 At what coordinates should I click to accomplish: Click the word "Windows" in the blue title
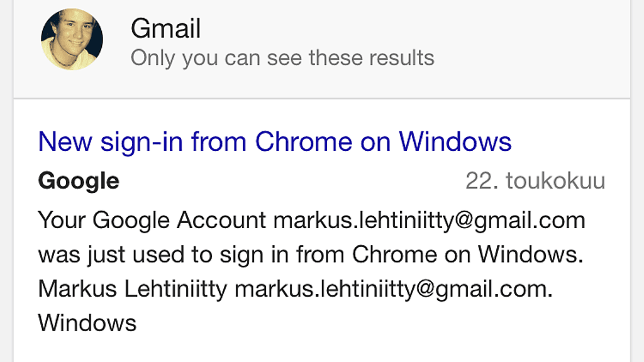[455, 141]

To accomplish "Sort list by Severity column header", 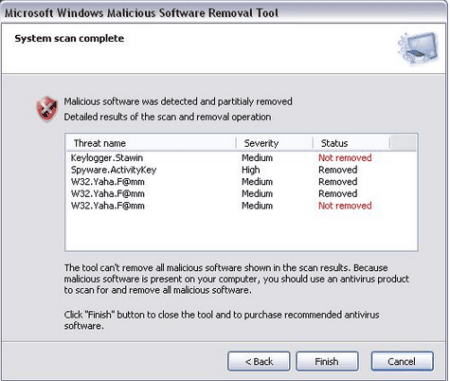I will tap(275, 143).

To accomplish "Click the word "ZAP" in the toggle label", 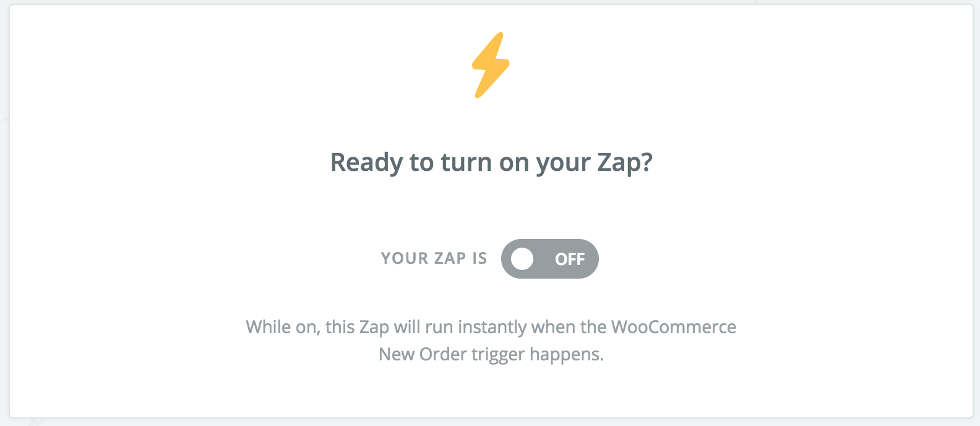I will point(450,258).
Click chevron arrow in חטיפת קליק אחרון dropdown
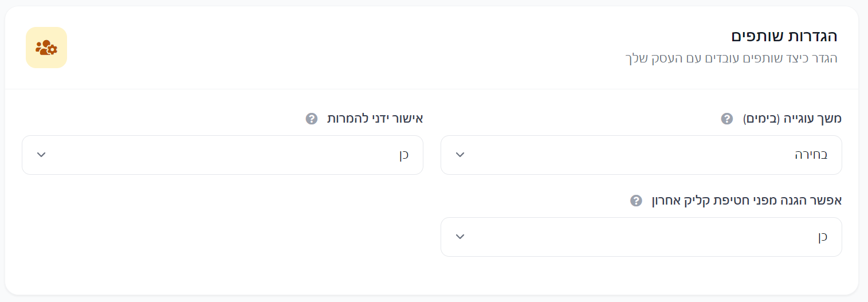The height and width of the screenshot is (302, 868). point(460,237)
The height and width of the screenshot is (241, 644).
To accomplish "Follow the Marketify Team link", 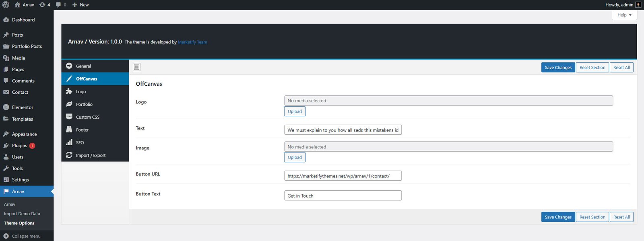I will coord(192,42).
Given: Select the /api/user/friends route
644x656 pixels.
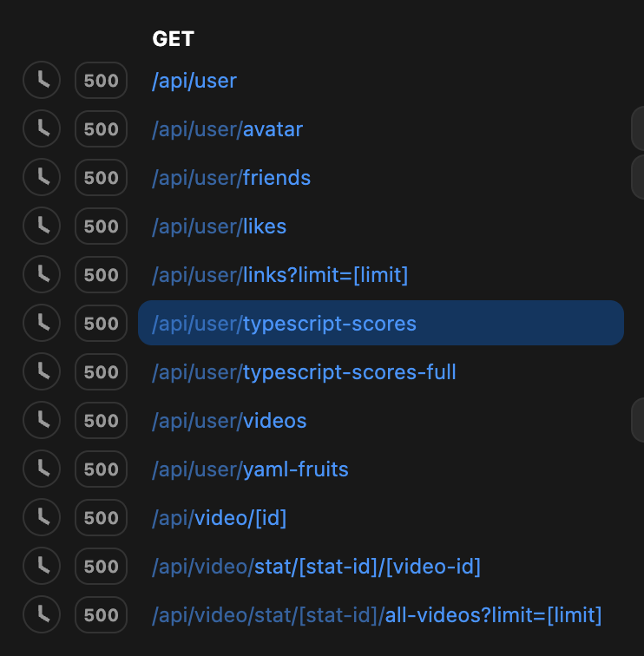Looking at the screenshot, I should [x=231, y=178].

--

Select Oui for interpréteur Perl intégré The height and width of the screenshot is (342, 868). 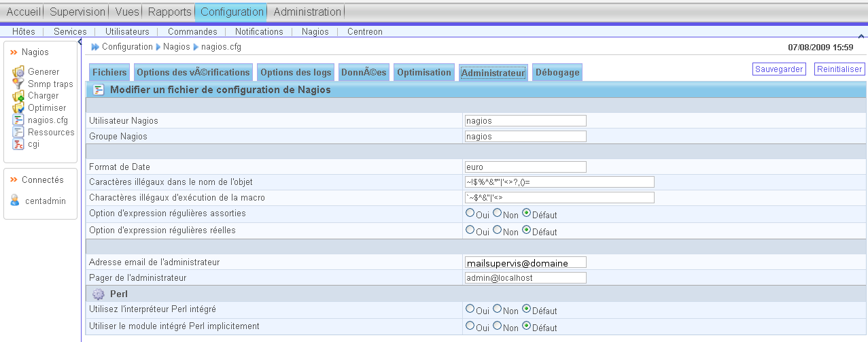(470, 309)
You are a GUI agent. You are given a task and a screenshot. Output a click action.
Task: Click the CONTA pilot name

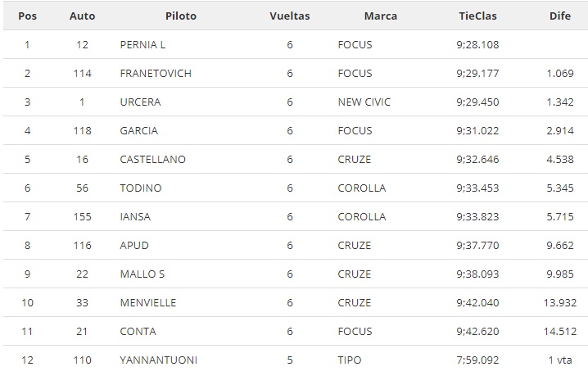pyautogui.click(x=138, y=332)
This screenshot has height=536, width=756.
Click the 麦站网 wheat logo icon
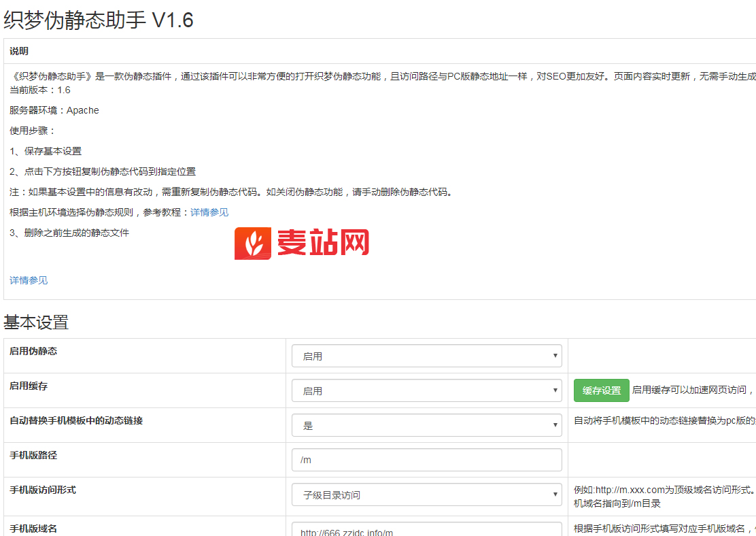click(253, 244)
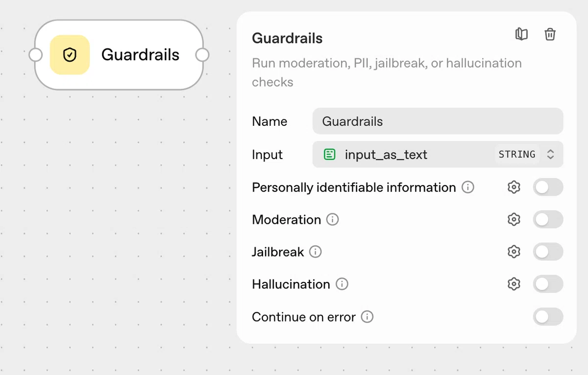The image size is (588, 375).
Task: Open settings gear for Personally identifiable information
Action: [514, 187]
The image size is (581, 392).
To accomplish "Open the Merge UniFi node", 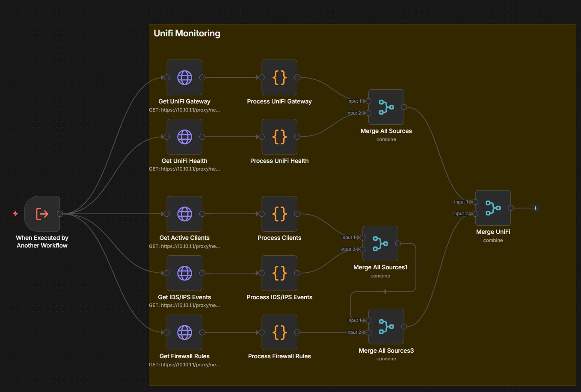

==

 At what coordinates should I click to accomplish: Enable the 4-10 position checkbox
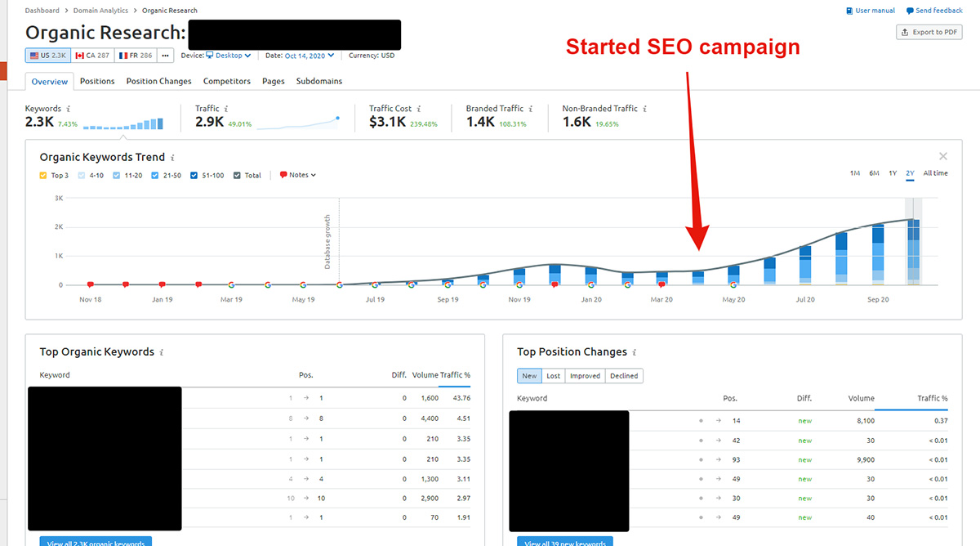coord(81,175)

__Task directions__
Starting at the line above with "Click the 麦站网 wheat logo icon", output every line exactly up to and including the line with "the Merge UniFi", but none of the pictures.

__Answer box__
Click the 麦站网 wheat logo icon
click(253, 244)
The image size is (588, 375).
Task: Open settings gear for Personally identifiable information
Action: [514, 187]
The image size is (581, 392).
To accomplish "Open the Merge UniFi node", 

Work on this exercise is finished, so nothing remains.